= 2008 Eastern League season =

The 2008 Eastern League season began on April 3 and the regular season ended on September 1. The All Star Game was played on July 16 at Merchantsauto.com Stadium in Manchester, New Hampshire. The Playoffs began on September 3 with the Divisional Series. The Akron Aeros defeated the Bowie Baysox in the Southern Division Championship Series and the Trenton Thunder defeated the Portland Sea Dogs in the Northern Division Championship Series.

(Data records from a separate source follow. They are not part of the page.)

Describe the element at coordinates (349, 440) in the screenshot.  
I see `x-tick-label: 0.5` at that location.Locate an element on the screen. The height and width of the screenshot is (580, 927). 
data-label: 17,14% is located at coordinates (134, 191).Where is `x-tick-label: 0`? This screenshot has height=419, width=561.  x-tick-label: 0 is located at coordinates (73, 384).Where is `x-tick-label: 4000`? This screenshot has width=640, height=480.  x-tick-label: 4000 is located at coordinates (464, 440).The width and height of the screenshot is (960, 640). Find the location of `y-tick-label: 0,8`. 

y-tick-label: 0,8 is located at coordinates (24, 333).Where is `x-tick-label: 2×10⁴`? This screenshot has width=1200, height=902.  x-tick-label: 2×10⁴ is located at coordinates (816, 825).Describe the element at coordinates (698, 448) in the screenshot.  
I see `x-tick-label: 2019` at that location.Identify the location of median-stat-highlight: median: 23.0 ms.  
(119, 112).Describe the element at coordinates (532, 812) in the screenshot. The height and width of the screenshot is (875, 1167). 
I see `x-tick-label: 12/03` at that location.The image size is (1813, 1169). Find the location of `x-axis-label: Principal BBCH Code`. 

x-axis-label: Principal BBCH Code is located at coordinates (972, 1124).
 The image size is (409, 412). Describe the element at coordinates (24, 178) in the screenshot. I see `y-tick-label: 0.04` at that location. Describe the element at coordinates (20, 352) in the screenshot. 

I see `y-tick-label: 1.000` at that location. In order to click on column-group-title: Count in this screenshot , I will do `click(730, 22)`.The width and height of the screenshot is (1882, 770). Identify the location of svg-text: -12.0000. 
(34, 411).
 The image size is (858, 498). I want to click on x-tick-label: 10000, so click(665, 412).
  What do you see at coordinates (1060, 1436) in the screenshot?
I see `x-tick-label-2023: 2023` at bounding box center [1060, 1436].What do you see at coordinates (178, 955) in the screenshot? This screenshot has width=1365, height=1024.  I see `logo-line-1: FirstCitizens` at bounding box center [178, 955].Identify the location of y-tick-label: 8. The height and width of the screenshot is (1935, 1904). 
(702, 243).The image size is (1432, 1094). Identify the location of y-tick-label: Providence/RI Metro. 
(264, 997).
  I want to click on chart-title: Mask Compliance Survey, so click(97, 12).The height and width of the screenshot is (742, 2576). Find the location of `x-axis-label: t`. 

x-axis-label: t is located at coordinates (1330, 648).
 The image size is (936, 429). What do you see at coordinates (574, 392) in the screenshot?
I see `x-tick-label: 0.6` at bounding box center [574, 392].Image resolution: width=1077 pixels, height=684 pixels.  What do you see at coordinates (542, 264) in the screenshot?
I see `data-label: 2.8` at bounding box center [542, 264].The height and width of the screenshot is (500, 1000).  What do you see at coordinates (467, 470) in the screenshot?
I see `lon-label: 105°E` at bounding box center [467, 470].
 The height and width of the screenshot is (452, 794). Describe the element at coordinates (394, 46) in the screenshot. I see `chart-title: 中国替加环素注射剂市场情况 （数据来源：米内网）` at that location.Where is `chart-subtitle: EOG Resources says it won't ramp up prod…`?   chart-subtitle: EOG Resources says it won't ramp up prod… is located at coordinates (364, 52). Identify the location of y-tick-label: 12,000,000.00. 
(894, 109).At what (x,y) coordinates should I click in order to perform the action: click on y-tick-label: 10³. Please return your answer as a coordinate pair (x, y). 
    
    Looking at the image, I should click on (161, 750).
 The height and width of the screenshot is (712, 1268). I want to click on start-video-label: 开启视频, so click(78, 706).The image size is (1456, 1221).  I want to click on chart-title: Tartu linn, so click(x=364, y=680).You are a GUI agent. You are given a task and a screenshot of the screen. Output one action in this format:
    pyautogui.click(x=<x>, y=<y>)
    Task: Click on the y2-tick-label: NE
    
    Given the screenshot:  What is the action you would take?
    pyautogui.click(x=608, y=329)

The Trenton Thunder defeated the Akron Aeros to win the Eastern League Championship Series.

==Standings==

| Eastern League North | W | L | Pct. | GB |
|---|---|---|---|---|
| @ Trenton Thunder | 86 | 54 | .614 | — |
| # Portland Sea Dogs | 74 | 66 | .529 | 12 |
| Binghamton Mets | 73 | 69 | .514 | 14 |
| Connecticut Defenders | 68 | 73 | .482 | 18½ |
| New Britain Rock Cats | 64 | 77 | .454 | 22½ |
| New Hampshire Fisher Cats | 61 | 81 | .430 | 26 |

| Eastern League South | W | L | Pct. | GB |
|---|---|---|---|---|
| # Bowie Baysox | 84 | 58 | .592 | - |
| @ Akron Aeros | 80 | 62 | .563 | 4 |
| Harrisburg Senators | 73 | 69 | .514 | 11 |
| Erie SeaWolves | 68 | 74 | .479 | 16 |
| Altoona Curve | 65 | 77 | .458 | 19 |
| Reading Phillies | 53 | 89 | .373 | 31 |

==Stats==

===Batting leaders===

| Stat | Player | Total |
|---|---|---|
| AVG | Lou Montañez (BOW) | .335 |
| HR | Lou Montañez (BOW) | 26 |
| RBI | Lou Montañez (BOW) | 97 |
| R | Lou Montañez (BOW) | 90 |
| H | William Rhymes (ERI) | 154 |
| SB | Antoan Richardson (CT) | 29 |

===Pitching leaders===

| Stat | Player | Total |
|---|---|---|
| W | Bradley Bergesen (BOW) | 15 |
| L | Brandan Magee (NHP) | 13 |
| ERA | Michael Bowden (POR) | 2.33 |
| SO | David Hernandez (BOW) | 156 |
| IP | Lukas French (ERI) | 165.0 |
| SV | Julio Manon (BOW) | 30 |

==Regular season==

===Opening Day===

April 3 was the Opening Day of the 2008 Eastern League season. The following games are scheduled.
- Akron Aeros @ Harrisburg Senators – Senators won 8–5
- Erie SeaWolves @ Bowie Baysox – Postponed (rain)
- New Hampshire Fisher Cats @ Connecticut Defenders – Defenders won 3–2
- Portland Sea Dogs @ New Britain Rock Cats – Sea Dogs won 3–0
- Reading Phillies @ Altoona Curve – Phillies won 8–3
- Trenton Thunder @ Binghamton Mets – Mets won 2–0

===All-star game===

The 2008 Eastern League All-Star Game was the 6th midseason exhibition between the all-stars of the Northern Division and the Southern Division, the two divisions comprising the Eastern League. The game was played on July 16, 2008 at Merchantsauto.com Stadium in Manchester, New Hampshire, home of the New Hampshire Fisher Cats of the Northern Division. The North All-Stars defeated the South All-Stars, 5–3.

==Playoffs==

===Divisional Series===

====Northern Division====

The Trenton Thunder defeated the Portland Sea Dogs in the Northern Division playoffs 3 games to 0.

====Southern Division====

The Akron Aeros defeated the Bowie Baysox in the Southern Division playoffs 3 games to 1. The Akron Aeros won their fourth consecutive Southern Division Championship in a row and four of the last five years

===Championship series===

For the second straight season, the Trenton Thunder defeated the Akron Aeros in the ELCS 3 games to 1.